Review:
'Wonderful - rich, intelligent and moving ... this is the fiction we need' Los Angeles Times 'Miller depicts her characters with grace and elegance, enriching their perceptions with strands of connecting images and intertwined history ... A very moving book' New York Times Book Review 'As in the work of Jane Austen, Sue Miller's tale of a proud elderly woman who visits and bedevils her son is genuinely adult fiction' Chicago Tribune 'Miller's skill at dissecting relationships is as well honed here as ever' Newsweek
From the Back Cover:
The Distinguished Guest chronicles the visit of an ailing woman to her son and his family.

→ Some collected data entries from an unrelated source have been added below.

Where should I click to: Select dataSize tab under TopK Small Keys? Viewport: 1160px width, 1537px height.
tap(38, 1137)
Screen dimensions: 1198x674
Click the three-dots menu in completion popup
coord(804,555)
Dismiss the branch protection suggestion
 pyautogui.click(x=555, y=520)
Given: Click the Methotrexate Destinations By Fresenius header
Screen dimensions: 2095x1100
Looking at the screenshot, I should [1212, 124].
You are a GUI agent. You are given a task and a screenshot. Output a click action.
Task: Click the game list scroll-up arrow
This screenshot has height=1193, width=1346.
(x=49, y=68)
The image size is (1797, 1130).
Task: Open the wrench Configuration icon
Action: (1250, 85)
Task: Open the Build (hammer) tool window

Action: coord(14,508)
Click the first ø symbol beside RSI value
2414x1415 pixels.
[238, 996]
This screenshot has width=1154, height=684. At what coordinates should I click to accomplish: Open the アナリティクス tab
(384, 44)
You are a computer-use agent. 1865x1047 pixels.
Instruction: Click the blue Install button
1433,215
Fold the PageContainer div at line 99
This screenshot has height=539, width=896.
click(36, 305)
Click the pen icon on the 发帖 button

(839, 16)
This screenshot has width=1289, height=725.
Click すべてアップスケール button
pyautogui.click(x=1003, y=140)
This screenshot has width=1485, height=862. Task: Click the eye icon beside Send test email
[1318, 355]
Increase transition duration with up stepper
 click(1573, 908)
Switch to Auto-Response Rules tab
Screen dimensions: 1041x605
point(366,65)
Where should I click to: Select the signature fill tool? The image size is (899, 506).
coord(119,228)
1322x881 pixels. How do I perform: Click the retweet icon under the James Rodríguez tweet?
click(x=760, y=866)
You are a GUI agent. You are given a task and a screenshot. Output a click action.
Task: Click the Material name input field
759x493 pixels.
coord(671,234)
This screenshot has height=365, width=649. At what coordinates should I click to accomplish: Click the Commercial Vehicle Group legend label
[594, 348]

Lily Maynard is proud, chilly, difficult, and famous for writing, at age seventy-two, a memoir about the dissolution of her marriage years earlier and the spiritual and political crises that precipitated that rift. Now, stricken with Parkinson's disease, Lily must cope with her fading powers as well as with disturbing memories of the events that estranged her from her children and ended her marriage. Her extended stay with her architect son, Alan Maynard, while she awaits relocation to a retirement community, sets the stage for conflicts, reflection, and new understanding. The visit raises questions for Alan about his relation to his mother and to his past, about the choices he has made in his own life, about the nature of love, disappointment, and grief. The story moves between Lily and Alan and among others - Alan's loving, wholly grounded French wife Gaby, their two remarkable college-aged sons, a troubled journalist writing a profile of Lily, an African-American graduate student working on a thesis that connects to Lily's history in the early days of the civil rights movement. Pieces of the profile, excerpts from intimate letters and from both Lily's memoir and her fiction, all form part of the rich narrative as it moves toward its dramatic conclusion.